店頭に立ってアロマの販売をしているとお客様からこのような質問をよくされます。
「アルツハイマーに有効なアロマはどれですか?」
アルツハイマー型認知症とは、物忘れから始まり、進行していくにつれて新しいことが記憶できない、思い出せない、時間や場所がわからなくなったりと、今まで日常生活でできたことが少しずつできなくなっていきます。
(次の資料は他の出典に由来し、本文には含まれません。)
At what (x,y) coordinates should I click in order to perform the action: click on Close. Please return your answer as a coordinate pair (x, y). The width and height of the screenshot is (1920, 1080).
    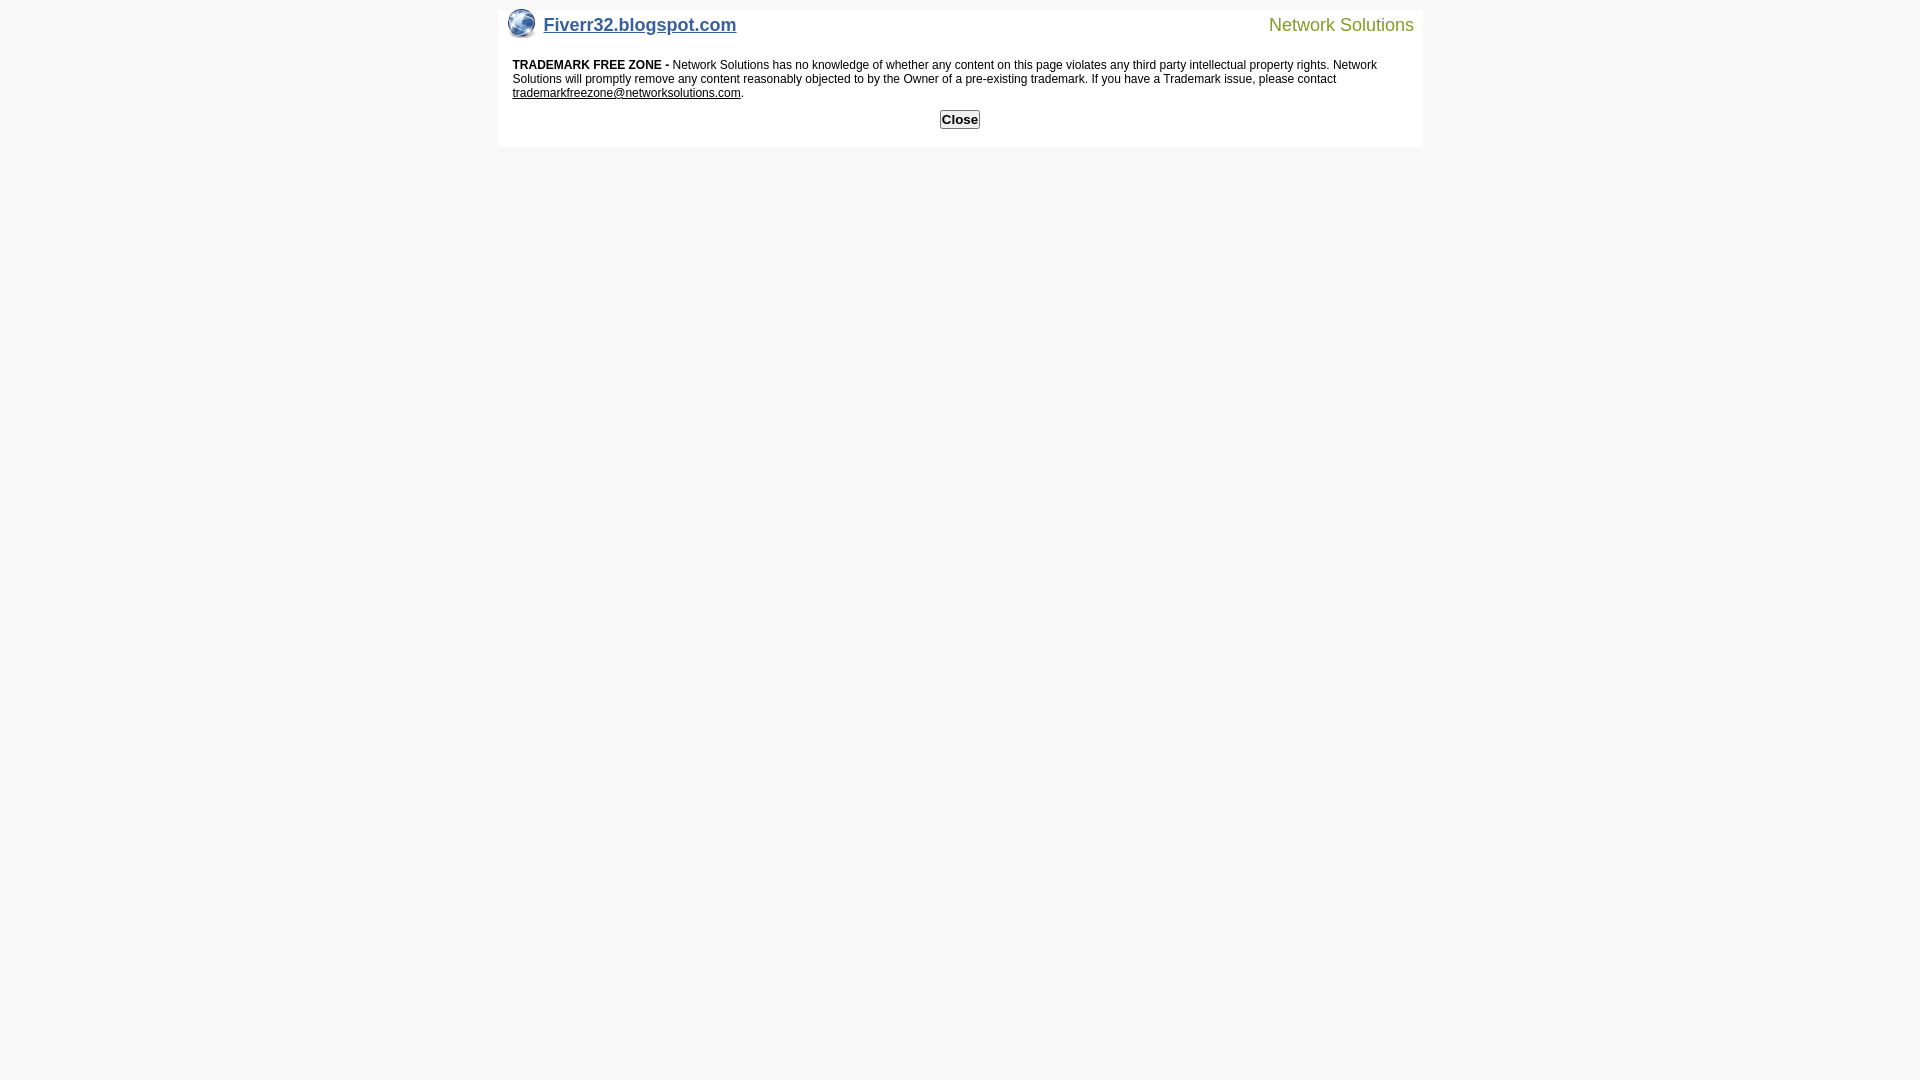
    Looking at the image, I should click on (960, 120).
どんな種類のアロマがアルツハイマーに有効なのか、症例報告を元に紹介していきます。
アルツハイマーに有効な精油(アロマ)の種類
- レモン…不安や混乱を取り除き、精神的な行き詰まりを解消する
- ローズマリー…集中力や記憶力を高めると言われており、精神を高揚させる
- ラベンダー…感情全体のバランスを取ってくれて、穏やかな気分にする。
- オレンジ・スイート…心身ともにリラックスさせ、楽観性を与えてくれ、うつ症状に有効。
これらのアロマが有効だと言われています。
今回の症例報告でご紹介するアロマはレモンとローズマリーです。
アルツハイマー型認知症(第3期)に対するアロマ芳香浴の効果
日本アロマセラピー学会 症例報告書 p88 引用
医療法人春田クリニック 春田博之
目的
高齢者社会の日本において、認知症の症状改善は重大な課題の一つである。今回、donepezil(アリセプト)による治療が奏効せず、進行したアルツハイマー型認知症(第3期:身動き一つせず、言葉も発さない症態)の症例に対し、鳥取大学医学部、神保大樹、浦上克也教授らの研究により、その効果が認められている、ローズマリーとレモン(2:1)ののブレンド精油による芳香療法を家族の同意をえて行い、その治療効果の確認を目的とした。
症例
78歳女性、平成17年夏頃より、物忘れが目立つようになり、冬には徘徊出現、平成18年1月より、当院で認知症城についてdonepezil(アリセプト)による治療を開始、一時改善したがその後、徐々に悪化、平成21年に入り、効果が全くなくなっている。
既住歴
高血圧、高脂血症、脳梗塞(左側麻痺)
材料と方法
ローズマリーとレモン(2:1)のブレンド精油を毎朝起床時(9時ごろ)、家族に折りたたんだティッシュペーパーに2滴、滴下し患者の胸元にクリップで装着してもらい、夕方5時まで過ごしてもらうようにした。
結果
アルツハイマー型認知症が進行し、一年前より、身動きも取れない、言葉も発さない、寝返りもうたない状態にあった患者が、芳香療法を開始して1週間で寝返りをうつようになった。約1ヶ月後には笑うようになり、仲の良い親類の話をすると笑顔で言葉を発するようになった。
考察
今回の芳香療法により認知症状が改善した。芳香は精油分子が嗅上皮に作用すると嗅神経、嗅球から直接大脳辺縁系へ、そして大脳皮質嗅覚野へその信号が伝達されている。この芳香刺激のシステムの特性が今回の認知症状の改善に寄与したのではないかと思われる。
アロマで認知予防
アロマトリートメント(マッサージ)も効果的と思いますが、まずは手軽に始められる芳香浴から!
①精油を選ぶ
上記で紹介したアロマとプラスで、患者の方がお好きな香りをブレンドしても良いです。2種類のブレンドがおすすめです。
②ディフューザーや加湿器にアロマを垂らす
アロマが焚けるディフューザーや加湿器に水量にもよりますが2~5滴で十分香りが広がります。ディフューザーがない方はマグカップにお湯を入れて、その中にアロマを垂らすだけで簡易ディフューザーになりますのでお試しください。